___ EXTRAIT DU TEXTE ___
Les SCPI seront-elles victimes de leur succès ?
Par Françoise Paoletti
En 2016, les SCPI ont collecté plus de 5 milliards d’euros, soit 40 % de plus que l’année précédente. Est-ce trop ? Les rendements pourront-ils rester attractifs dans un contexte de concurrence accrue pour l’achat de biens de qualité ? Plongée dans le monde de la pierre-papier qui s’organise pour assurer la sécurité de ses véhicules et continuer à servir des rendements corrects.
Certes, dans l’absolu, plus de 5 milliards d’euros collectés paraissent beaucoup. Mais tout est relatif. « Si l’on replace les chiffres dans un contexte général, le montant paraît moins impressionnant, note Jonathan Dhiver, fondateur de MeilleureSCPI.com. Ainsi, l’an dernier, les transactions sur le marché immobilier tertiaire français ont représenté 30 milliards d’euros. Les SCPI ne représentent donc qu’une part minime des investissements, d’autant plus qu’une part grandissante de la collecte est investie sur des marchés étrangers. A titre d’exemple, les transactions sur le marché tertiaire allemand ont représenté 60 milliards d’euros l’an dernier. La collecte française a donc encore de quoi trouver où s’investir, si l’on adjoint d’autres marchés européens. »
___
__CONSIGNES ÉCRITES__.
a. Reproduisez le passage de l'article sur les SCPI situé entre « Par Françoise Paoletti » et « des rendements corrects. », ces deux bornes comprises.
b. Rédigez la suite de l'article sur les SCPI en reprenant juste après sa dernière phrase.
___ DOCUMENTS FOURNIS ___
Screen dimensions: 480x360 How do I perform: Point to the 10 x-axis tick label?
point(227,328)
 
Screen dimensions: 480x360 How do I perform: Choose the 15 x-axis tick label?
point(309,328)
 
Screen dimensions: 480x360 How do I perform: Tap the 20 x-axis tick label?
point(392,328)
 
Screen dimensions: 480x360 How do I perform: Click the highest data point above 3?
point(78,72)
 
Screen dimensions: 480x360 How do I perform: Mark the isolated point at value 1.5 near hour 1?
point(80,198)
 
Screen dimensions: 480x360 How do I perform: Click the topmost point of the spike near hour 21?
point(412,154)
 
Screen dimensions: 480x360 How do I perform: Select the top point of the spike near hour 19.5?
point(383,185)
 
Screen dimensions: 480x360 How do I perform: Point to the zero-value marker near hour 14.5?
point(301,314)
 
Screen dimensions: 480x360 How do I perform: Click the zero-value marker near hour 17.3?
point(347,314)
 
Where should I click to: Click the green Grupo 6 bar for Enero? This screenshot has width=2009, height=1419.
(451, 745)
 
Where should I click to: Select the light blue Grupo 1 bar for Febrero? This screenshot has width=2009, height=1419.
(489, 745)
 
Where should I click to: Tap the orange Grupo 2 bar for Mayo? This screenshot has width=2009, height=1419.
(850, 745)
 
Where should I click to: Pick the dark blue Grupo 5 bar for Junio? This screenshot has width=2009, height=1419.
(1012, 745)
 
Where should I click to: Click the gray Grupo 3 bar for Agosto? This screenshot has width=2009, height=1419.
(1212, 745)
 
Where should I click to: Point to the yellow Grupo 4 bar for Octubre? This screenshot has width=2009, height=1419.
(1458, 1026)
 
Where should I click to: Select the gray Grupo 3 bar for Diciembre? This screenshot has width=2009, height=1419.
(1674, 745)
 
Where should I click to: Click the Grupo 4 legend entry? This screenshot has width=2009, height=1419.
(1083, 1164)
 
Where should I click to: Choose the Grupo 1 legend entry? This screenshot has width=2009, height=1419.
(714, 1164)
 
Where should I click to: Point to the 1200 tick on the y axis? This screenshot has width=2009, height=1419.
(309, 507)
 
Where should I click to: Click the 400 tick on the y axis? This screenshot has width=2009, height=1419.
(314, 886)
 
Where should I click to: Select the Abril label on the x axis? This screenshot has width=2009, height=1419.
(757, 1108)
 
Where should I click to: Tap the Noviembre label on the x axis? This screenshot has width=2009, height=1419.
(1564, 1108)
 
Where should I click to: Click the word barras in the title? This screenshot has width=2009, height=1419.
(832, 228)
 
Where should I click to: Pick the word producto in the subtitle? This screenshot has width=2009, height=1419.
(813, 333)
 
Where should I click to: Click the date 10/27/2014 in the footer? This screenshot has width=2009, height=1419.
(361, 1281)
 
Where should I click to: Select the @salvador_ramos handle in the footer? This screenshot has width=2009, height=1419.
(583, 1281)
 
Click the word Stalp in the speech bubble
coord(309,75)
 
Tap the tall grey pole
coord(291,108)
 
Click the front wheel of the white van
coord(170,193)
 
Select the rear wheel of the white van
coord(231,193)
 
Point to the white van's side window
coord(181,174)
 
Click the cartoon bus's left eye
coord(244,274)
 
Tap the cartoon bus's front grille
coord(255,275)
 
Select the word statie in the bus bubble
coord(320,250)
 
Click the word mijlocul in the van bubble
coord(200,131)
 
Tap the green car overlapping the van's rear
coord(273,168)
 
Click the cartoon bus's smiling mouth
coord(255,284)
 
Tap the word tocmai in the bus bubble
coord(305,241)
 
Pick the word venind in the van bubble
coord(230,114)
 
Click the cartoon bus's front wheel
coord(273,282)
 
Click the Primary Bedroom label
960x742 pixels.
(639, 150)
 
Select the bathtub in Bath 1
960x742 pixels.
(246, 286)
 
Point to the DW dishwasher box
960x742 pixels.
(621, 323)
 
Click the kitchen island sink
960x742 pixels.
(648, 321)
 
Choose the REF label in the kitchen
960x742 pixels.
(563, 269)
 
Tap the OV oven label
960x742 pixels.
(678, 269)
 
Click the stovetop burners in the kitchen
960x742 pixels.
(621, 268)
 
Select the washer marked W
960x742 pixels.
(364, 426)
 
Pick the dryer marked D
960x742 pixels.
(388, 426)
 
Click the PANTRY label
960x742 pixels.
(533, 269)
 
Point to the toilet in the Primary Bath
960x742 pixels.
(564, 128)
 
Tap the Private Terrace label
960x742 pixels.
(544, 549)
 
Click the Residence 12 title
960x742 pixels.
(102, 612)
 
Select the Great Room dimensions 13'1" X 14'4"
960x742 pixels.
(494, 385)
___
__ENSEMBLE DES RÉPONSES__.
a.
Par Françoise Paoletti
En 2016, les SCPI ont collecté plus de 5 milliards d’euros, soit 40 % de plus que l’année précédente. Est-ce trop ? Les rendements pourront-ils rester attractifs dans un contexte de concurrence accrue pour l’achat de biens de qualité ? Plongée dans le monde de la pierre-papier qui s’organise pour assurer la sécurité de ses véhicules et continuer à servir des rendements corrects.

b.
Pourquoi un tel engouement pour les SCPI ? Deux raisons principales : un nombre important d’épargnants se détourne de l’investissement immobilier direct (habitat), dont la rentabilité est en baisse et qui devient de plus en plus compliqué à gérer ; ces véhicules offrent des rendements élevés : 4,6 % en moyenne en 2016, aux alentours de 4 % sans doute en 2017, ce qui restera attractif.
« Les SCPI sont sur des niveaux de rendement extrêmement élevés par rapport à leur environnement, note Philippe Vergine, directeur général de Primaliance. Les fonds en euros offrent moins de 2 %, et l’on a la possibilité de s’endetter entre 1 et 2 % sur des durées longues. Il s’agit donc plus d’une phase de rattrapage que d’une bulle. Compte tenu des autres marchés financiers et de l’environnement général, les SCPI devraient plutôt servir du 3,5 %. C’est pour cela que beaucoup de sociétés revalorisent la valeur des parts entre 2 et 6 %. Elles ont raison : c’est logique et sain. Elles réajustent le retard qu’elles ont par rapport au marché. »
Train de mesures pour piloter dans un contexte délicat
S’il n’y a pas encore péril en la demeure, les gérants de SCPI s’organisent tout de même, face à cette collecte exponentielle. Mieux vaut prévenir que guérir.
Revaloriser les parts
La revalorisation des parts est donc la première des mesures prises par la majorité des gérants.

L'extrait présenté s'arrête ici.